This piqued my curiosity. I've worked with Python on and off for the last ~20 years, and while I'm not a fanboy or apologist, and use other tools when appropriate, there's also a reason it remains in my toolbox and sees regular use while many other tools have come/gone/been replaced by something better.

Can you share an example scenario where it's a Monkey's Paw? My suspicion is that this is more of an org issue than a tech issue?


Dependency management/tooling. Python (philosophically) treats the whole system as a dependency by default, in contrast with other modern languages that operate at the project/workspace level. This means it's very hard to isolate separate projects under the same system, or to reproducibly get a project running on a different system (even the same OS, because the system-wide state of one machine vs the next matters so much).

People work around these issues with various kludges like virtual environments, Docker (just ship the whole system!), and half a dozen different package managers, each with their own manifest format. But this is a problem that simply doesn't exist in Go, JavaScript, Rust, and others.

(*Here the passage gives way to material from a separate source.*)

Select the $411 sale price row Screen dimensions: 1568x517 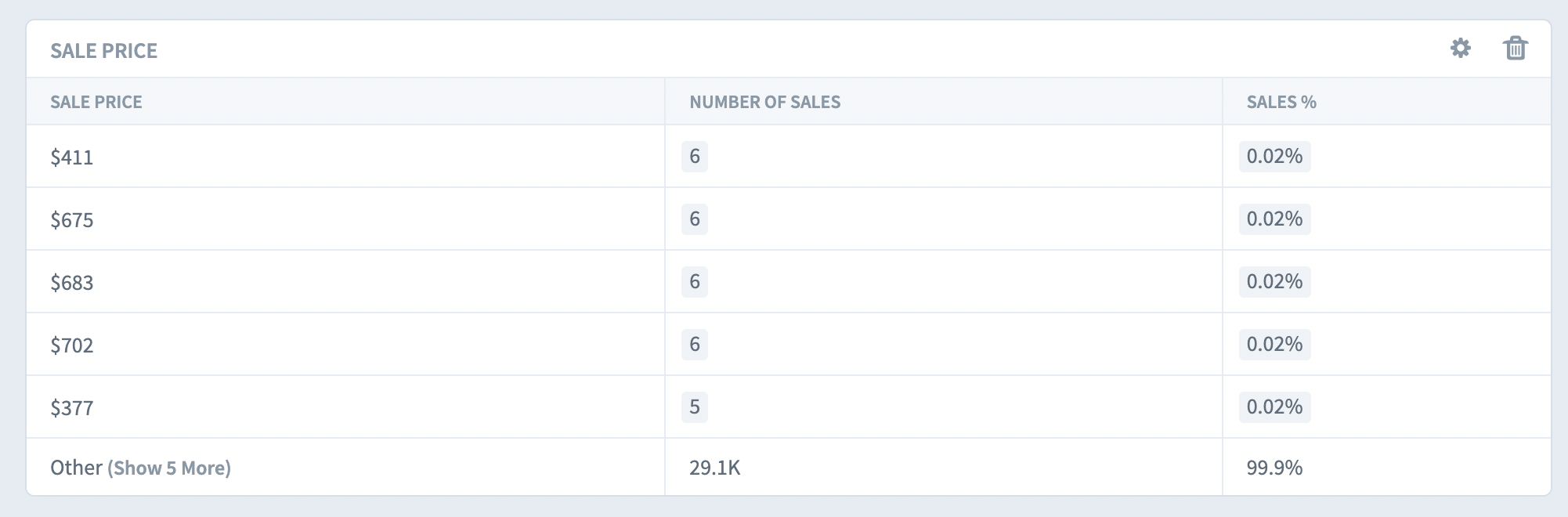pos(789,156)
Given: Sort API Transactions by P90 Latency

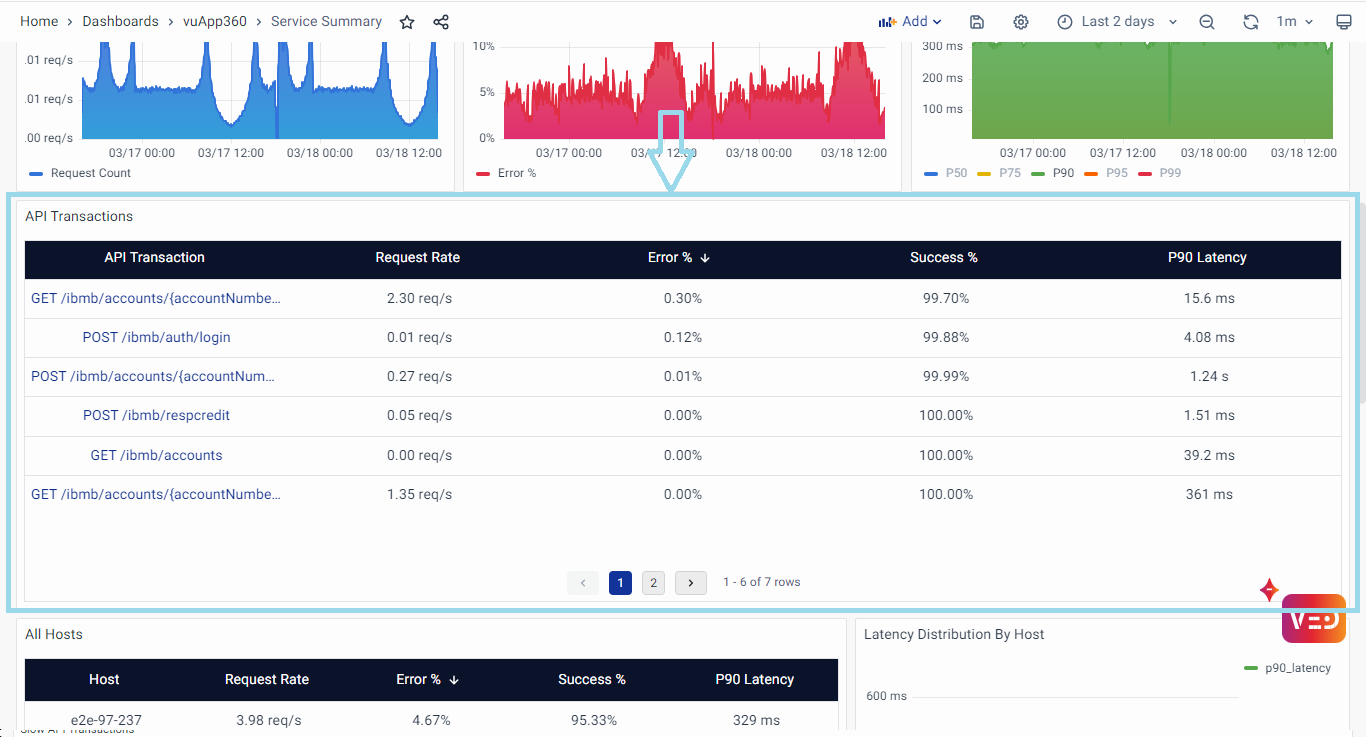Looking at the screenshot, I should pyautogui.click(x=1207, y=258).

For code that never needs anything except the standard library, or for a script that never needs to be maintained or run on a different machine, Python is fine. Maybe even nice. But I've watched my coworkers waste so many hundreds of developer-hours just trying to wrangle their Python services into running locally, managing virtual environments, keeping them from trampling on each other's global dependencies, following setup docs that don't work consistently, and fixing deployments that fail every other week because the house is built on sand.


No.

Virtualenvs, and requirements are a thing in Python for ages.

I’ve used tons of languages and while not the best, Python dependency management and project isolation is decent. IMO certainly better than JavaScript.

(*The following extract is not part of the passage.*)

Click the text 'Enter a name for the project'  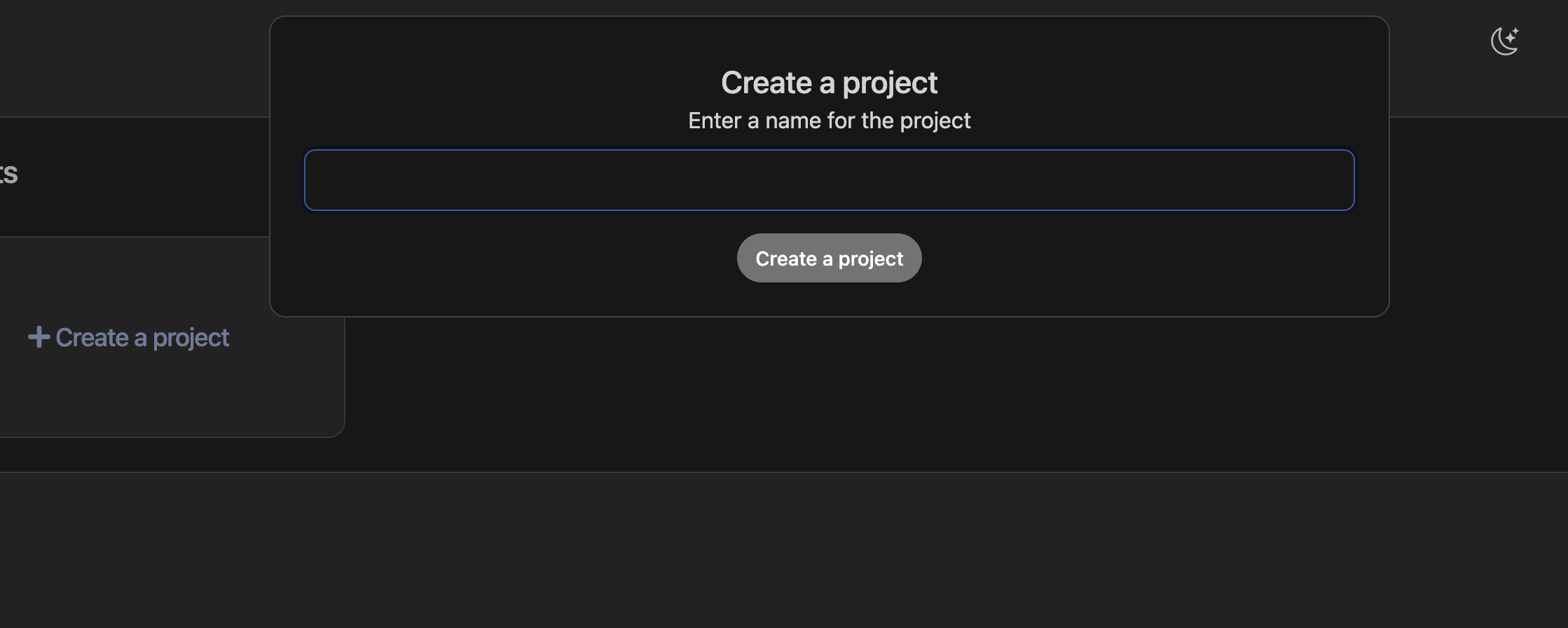tap(829, 121)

It's decent if you've been in the loop enough to use it. It's not built-in. It's a good practice, for sure, but it not being built-in at the language level makes it insanely easy for a newcomer to just... Not use virtualenvs at all.

In contrast to Javascript/Node.js/NPM/Yarn/whatever-you-want-to-call-server-js, which maintains a local folder with dependencies for your project, instead of installing everything globally by default.

Heck, a virtual env is literally a bundled python version with the path variables overriden so that the global folder is actually a project folder, basically tricking Python into doing things The Correct Way.


Virtualenvs are a part of the standard library since v3.3[0] and most READMEs do reference them btw.